» Problem to work on:
Only the lines from the one holding "Privacy Policy (180, 1551)" to the end of the data should be echoed, exactly as they appear, minus the pictures.

Saved data entries

---------------

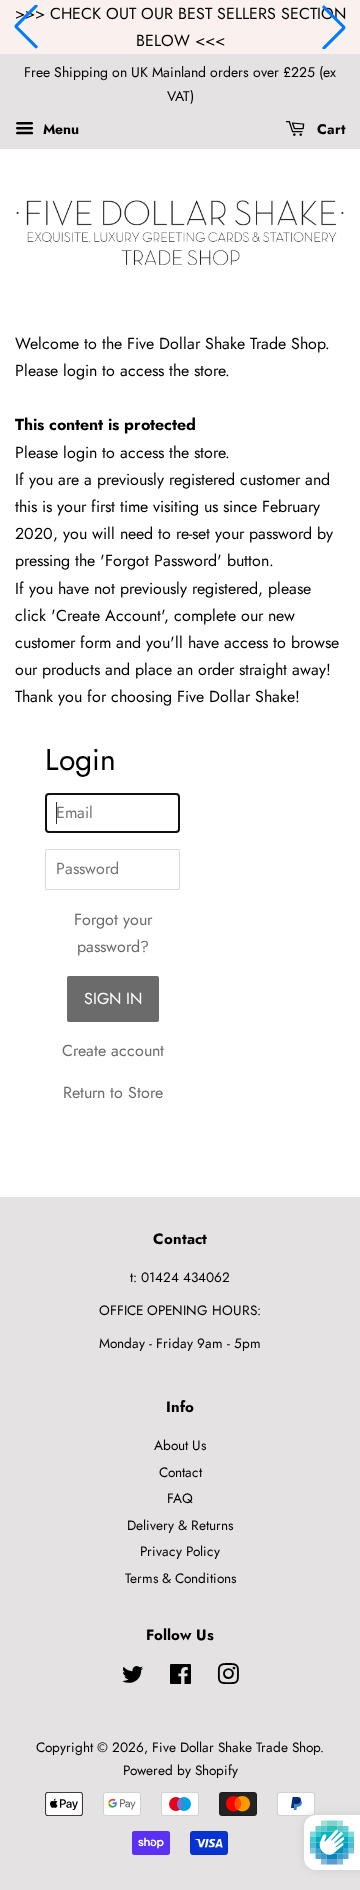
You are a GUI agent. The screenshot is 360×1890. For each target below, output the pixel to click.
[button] (26, 27)
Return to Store (113, 1092)
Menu (59, 129)
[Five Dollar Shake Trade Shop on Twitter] (133, 1678)
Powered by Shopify (180, 1770)
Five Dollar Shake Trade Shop (236, 1747)
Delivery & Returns (180, 1525)
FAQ (180, 1498)
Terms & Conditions (180, 1578)
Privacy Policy (180, 1551)
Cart (329, 129)
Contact (180, 1472)
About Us (180, 1445)
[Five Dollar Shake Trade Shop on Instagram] (228, 1678)
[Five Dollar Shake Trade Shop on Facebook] (180, 1678)
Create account (113, 1050)
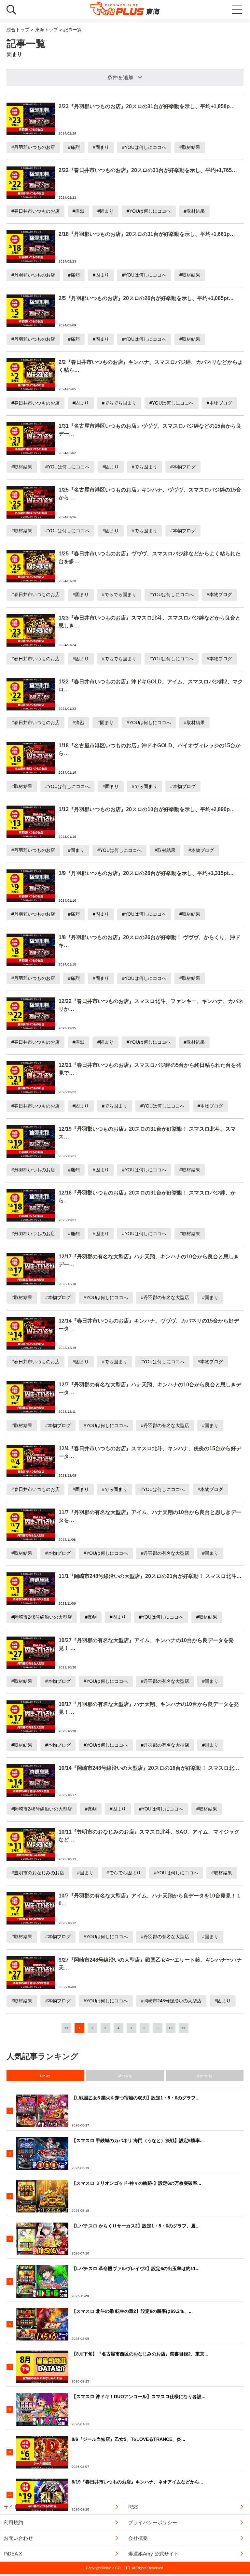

---------------

» Solution to this problem:
Privacy Policy (180, 1551)
Cart (329, 129)
Contact (180, 1472)
About Us (180, 1445)
[Five Dollar Shake Trade Shop on Instagram] (228, 1678)
[Five Dollar Shake Trade Shop on Facebook] (180, 1678)
Create account (113, 1050)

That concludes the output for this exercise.